The tech stack a prospect uses, the trigger event that made them relevant now, the persona tier they belong to, the LinkedIn URL you need for re-enrichment later.
The problem is that custom fields don't fill themselves.
Most CRM setups leave them blank because there's no automated path from the sales platform where the data lives to the CRM field where it needs to go.
30-Second Summary
- Map your custom fields before touching any tool. Define field types, picklist values, and naming conventions upfront to avoid inconsistent data that's expensive to clean later.
- Evaboot exports include LinkedIn URL, cleaned job title, company, location, and verified email. Add a Segment, Persona, and Export Date column to the CSV before import to make CRM data immediately useful for segmentation.
- Use Zapier or n8n to push Evaboot exports directly to HubSpot or Salesforce with field mapping handled automatically. No manual CSV imports, no missing fields.
- Build automation to only populate blank fields, not overwrite values your reps have manually entered. Enrichment should add data, not replace good data with worse data.
- Add a Last Enriched date field to every contact record. Flag anything over 90 days old for re-enrichment so stale custom fields don't quietly undermine your personalisation.
- Only create custom fields you will actively use for scoring, segmentation, or personalisation. Start with 5 to 10, validate they're being used consistently, then expand.
This guide covers how to map, populate, and maintain custom CRM fields using data from LinkedIn Sales Navigator and the tools that sit between them. In this guide:
- Why Custom Fields Matter for Outbound and Pipeline Management
- What Data Can Be Enriched into Custom CRM Fields
- Step 1: Map Your Custom Fields Before You Build Anything
- Step 2: Export Enriched Data from Sales Navigator with Evaboot
- Step 3: Map Fields on Import to Your CRM
- Step 4: Automate the Flow with Zapier or n8n
- Step 5: Keep Custom Fields Current with Re-enrichment
- Common Custom Field Enrichment Setups by CRM
- FAQs
Let's dive in.
Why Custom Fields Matter for Outbound and Pipeline Management
Default CRM fields tell you who someone is. Custom fields tell you why they matter right now.
The difference shows up in a few specific ways:
- Lead scoring: You can't score a lead on persona fit or buying signals if those attributes don't exist as fields in your CRM. Custom fields are the foundation of any scoring model beyond basic firmographics.
- Sequence personalisation: Most sequencing tools pull merge variables from CRM fields. If you want to reference a prospect's tech stack, their LinkedIn activity, or a recent trigger event in your first email, that data needs to be in a field the tool can read.
- Segmentation and filtering: Filtering your CRM by "prospects using HubSpot" or "contacts who changed jobs in the last 90 days" is only possible if that data lives in a structured field, not buried in a note.
- Reporting: Understanding which ICP tiers convert fastest, which trigger events produce the most pipeline, or which persona types have the shortest sales cycles requires those attributes to be tracked as fields from the start.

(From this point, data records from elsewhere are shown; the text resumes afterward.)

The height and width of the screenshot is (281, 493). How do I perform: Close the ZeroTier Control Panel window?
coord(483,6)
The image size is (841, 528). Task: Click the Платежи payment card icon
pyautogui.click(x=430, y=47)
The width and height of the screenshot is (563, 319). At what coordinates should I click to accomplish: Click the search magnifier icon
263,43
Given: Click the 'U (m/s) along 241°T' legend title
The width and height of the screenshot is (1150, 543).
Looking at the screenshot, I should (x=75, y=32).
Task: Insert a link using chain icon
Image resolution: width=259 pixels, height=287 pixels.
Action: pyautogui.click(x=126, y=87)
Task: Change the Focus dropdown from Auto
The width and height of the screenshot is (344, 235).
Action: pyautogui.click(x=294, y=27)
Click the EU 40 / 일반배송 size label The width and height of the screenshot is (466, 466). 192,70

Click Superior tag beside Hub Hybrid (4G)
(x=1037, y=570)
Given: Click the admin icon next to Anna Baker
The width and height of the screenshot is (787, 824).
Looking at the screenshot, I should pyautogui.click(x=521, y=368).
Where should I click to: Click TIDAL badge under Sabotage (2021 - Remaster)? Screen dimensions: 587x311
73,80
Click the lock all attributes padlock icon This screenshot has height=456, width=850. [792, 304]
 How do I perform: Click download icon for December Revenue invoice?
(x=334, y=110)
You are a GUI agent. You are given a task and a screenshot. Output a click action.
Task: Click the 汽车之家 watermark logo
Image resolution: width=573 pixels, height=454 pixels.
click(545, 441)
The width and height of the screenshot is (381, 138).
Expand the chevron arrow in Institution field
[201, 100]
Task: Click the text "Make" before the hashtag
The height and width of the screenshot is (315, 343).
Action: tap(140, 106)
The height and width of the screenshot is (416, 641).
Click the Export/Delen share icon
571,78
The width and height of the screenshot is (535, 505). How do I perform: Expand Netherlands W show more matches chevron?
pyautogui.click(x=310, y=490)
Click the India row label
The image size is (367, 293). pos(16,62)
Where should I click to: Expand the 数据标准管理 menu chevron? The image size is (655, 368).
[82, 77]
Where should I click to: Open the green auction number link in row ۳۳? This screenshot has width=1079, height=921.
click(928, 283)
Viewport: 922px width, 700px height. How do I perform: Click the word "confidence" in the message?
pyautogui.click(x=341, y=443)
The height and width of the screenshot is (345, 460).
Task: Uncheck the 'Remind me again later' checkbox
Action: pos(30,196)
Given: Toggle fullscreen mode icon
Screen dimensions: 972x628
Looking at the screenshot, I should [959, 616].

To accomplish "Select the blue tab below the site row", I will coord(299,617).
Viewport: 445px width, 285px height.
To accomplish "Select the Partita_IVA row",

What Data Can Be Enriched into Custom CRM Fields
The fields worth enriching depend on your ICP and outbound motion, but these are the most commonly useful custom fields for B2B sales teams. The right data enrichment tools automate most of them.
From LinkedIn profiles
- LinkedIn profile URL (essential anchor for re-enrichment)
- Connection degree at time of export
- Years in current role
- Previous company
- Skills keywords (e.g. HubSpot, Salesforce, Python)
- Education institution
- LinkedIn activity status (recently active vs dormant)
From Sales Navigator searches
- ICP match tier (e.g. Tier 1, Tier 2, Tier 3 based on filter criteria)
- Saved search name or segment label
- Filter match status (from Evaboot's No Match Reasons column)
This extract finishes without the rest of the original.